I've seen you on SE23.com but just stumbled across this site.

Is the reservoir you are talking about on Honor Oak, the brick covered one? If so, then it's by no means derelict

From the Thames Water site (with a picture halfway down the page)

Honor Oak Reservoir is Europe’s largest underground reservoir, beneath Peckham Golf Course. It holds enough water for 1 million people.

Robert McIntosh said...

Hi Applespider

yes, that's me on SE23.com too, welcome to my own little (less regulated) corner of the interweb

thanks for the link (I would like to see the higher res photo they mention) but this isn't the one I mean.

the one I am thinking of is about 1/2 of the way down Honor Oak road from London Road to Honor Oak.

See this link (you may need to zoom out to get the location):

This one is much smaller and appear on my map of FH in 1894, so reptty old. As far as I know it is disused, but the land is still empty.

Robert McIntosh said...

looks like the link failed

try this:

map link

Applespider said...

Ah OK... I thought it was a little too obvious! I just remember being astounded when reading a book on Underground London to find out that there was such a large reservoir at the other end of my road!

Interesting to find out that there was another one - presumably that stop being used when the larger one came into being?

Robert McIntosh said...

I am sure that there is a surprising amount going on beneath us that we never know about

It is possible that they replaced one with the other, but I imagine that they would have wanted to keep both, but this is something worth looking into.
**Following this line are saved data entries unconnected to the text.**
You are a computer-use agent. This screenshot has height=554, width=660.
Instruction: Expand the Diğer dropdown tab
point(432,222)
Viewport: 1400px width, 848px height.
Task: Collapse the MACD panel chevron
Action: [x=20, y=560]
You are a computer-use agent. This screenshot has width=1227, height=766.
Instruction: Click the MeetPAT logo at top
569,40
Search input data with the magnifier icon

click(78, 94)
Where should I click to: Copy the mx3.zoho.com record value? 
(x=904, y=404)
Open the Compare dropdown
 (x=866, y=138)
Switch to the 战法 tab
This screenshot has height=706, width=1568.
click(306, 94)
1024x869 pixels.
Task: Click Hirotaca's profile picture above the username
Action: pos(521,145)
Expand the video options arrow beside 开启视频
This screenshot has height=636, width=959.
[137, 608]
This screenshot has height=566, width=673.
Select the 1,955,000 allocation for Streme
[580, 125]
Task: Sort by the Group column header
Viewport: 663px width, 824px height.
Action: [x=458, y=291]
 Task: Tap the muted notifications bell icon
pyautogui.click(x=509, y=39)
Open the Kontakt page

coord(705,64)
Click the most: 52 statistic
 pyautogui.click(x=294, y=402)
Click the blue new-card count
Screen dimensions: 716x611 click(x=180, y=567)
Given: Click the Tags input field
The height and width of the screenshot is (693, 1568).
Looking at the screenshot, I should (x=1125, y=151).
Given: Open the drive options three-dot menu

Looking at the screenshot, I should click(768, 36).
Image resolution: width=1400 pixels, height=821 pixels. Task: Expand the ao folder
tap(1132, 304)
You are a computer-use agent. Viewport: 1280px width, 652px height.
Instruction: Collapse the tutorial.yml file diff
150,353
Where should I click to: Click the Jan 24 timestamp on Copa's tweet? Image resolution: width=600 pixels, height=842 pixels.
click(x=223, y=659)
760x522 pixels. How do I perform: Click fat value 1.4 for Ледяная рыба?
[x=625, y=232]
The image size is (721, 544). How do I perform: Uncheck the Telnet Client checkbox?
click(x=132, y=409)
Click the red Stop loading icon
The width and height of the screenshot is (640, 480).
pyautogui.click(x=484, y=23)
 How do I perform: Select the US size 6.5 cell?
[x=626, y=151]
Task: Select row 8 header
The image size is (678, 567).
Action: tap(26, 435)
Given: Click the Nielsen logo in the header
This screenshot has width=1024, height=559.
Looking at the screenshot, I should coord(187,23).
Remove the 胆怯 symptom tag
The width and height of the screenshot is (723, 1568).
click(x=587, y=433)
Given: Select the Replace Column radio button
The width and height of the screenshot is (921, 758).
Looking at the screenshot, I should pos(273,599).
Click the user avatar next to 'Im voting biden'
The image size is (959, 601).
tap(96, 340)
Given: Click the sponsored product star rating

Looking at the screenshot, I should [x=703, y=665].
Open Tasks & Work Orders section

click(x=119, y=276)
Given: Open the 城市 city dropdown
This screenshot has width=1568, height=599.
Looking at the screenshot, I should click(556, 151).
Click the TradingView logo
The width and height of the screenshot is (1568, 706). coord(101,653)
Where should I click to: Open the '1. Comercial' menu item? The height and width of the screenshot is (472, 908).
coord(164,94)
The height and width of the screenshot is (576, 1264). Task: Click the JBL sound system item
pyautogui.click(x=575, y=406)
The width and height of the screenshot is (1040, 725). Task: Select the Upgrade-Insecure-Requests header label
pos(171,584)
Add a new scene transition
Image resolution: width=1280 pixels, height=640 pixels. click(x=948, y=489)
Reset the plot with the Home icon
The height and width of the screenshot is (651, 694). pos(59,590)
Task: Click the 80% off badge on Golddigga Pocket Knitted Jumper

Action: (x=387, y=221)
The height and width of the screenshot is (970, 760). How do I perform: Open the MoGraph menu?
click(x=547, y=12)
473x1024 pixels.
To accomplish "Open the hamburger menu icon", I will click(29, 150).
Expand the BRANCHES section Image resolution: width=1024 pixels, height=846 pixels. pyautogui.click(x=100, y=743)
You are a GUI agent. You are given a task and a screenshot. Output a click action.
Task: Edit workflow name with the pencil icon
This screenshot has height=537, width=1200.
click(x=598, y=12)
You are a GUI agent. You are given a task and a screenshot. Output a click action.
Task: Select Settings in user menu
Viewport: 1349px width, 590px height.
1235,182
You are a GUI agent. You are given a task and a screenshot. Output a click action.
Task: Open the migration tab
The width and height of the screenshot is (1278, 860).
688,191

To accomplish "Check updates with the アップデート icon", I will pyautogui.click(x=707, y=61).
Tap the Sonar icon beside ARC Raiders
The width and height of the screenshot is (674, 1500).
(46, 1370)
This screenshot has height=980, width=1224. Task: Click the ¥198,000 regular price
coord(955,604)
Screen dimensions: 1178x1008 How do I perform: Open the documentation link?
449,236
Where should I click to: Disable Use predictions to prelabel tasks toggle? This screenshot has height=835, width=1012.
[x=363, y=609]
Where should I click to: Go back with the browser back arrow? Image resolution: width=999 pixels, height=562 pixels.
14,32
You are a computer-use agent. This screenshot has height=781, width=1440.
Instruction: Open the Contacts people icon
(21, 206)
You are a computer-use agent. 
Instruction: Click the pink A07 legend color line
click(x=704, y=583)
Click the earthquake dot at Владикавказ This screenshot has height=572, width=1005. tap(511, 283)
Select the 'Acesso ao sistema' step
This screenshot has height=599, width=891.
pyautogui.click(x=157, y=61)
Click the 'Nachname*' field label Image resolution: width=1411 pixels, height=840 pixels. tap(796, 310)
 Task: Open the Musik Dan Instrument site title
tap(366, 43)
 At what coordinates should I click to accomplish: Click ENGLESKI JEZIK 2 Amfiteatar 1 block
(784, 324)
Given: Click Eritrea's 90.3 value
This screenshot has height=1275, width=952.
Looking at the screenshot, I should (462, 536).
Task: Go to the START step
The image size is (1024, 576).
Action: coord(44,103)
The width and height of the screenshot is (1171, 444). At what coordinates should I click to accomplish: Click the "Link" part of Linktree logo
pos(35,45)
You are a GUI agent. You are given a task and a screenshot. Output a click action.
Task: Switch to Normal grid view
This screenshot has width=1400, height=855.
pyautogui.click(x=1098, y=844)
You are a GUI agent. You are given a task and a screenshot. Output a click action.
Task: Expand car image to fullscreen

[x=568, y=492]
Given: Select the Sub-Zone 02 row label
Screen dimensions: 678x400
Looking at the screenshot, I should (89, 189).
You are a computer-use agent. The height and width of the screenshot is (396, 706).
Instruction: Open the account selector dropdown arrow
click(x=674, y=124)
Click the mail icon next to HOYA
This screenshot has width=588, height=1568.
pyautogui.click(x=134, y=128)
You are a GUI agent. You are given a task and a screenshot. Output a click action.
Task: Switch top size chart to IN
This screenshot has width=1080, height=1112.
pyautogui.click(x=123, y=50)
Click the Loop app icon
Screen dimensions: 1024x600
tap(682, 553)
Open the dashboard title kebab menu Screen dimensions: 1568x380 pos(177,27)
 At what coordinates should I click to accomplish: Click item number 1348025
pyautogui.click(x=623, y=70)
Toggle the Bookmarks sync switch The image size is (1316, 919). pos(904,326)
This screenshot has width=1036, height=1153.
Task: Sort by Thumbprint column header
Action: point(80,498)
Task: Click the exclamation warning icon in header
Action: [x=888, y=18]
In fact the whole history of this sort of infrastructure would tell you a lot about the development of the whole area.

Jim said...

As the secretary of the Aquarius golf Club, which is on and around the Honor Oak reservior or Beechcroft reservior as it is known, I can assure you it very in use as is the golf course.

The reservior was opened in May 1909, so 100 next year, the golf club in 1912.

any further details please conract me

jim halliday

Robert McIntosh said...

Thanks Jim

Actually, the reservoir in this case is the covered reservoir along Honor Oak Road, between Horniman Drive and Canonbie Road. I still would like to get more information on this place as it seems nicely mysterious.

I think many people make the same mistake (see the other comments), and I am very well aware of the Beechcroft/Aquarius connection but somehow have never mentioned it. I will rectify that asap

Jim said...

Thanks Robert

I don't know anything about the Cannonbie Road reservior, but I shall ask my contacts in Thames water Operations


Anonymous said...

Hi there, been wandering around SE23 today and just googling a few places of interest....saw your post & then this a few mins later & thought you might still be interested? http://www.london.gov.uk/wildweb/PublicSiteViewFull.do?pictureno=1&siteid=6370

Robert McIntosh said...

that's excellent! thank you very much

shame that it confirms the place is not open to the public, but good to now a little more about it.

Teresa Howard said...

when I bought my house at the top of Manor Mount I was told there there had been a spring on Manor Mount. Do you know anything about this or where it might be situated. If the reservoir is at the bottom of the road would it seem likely that the spring was at the top of the road?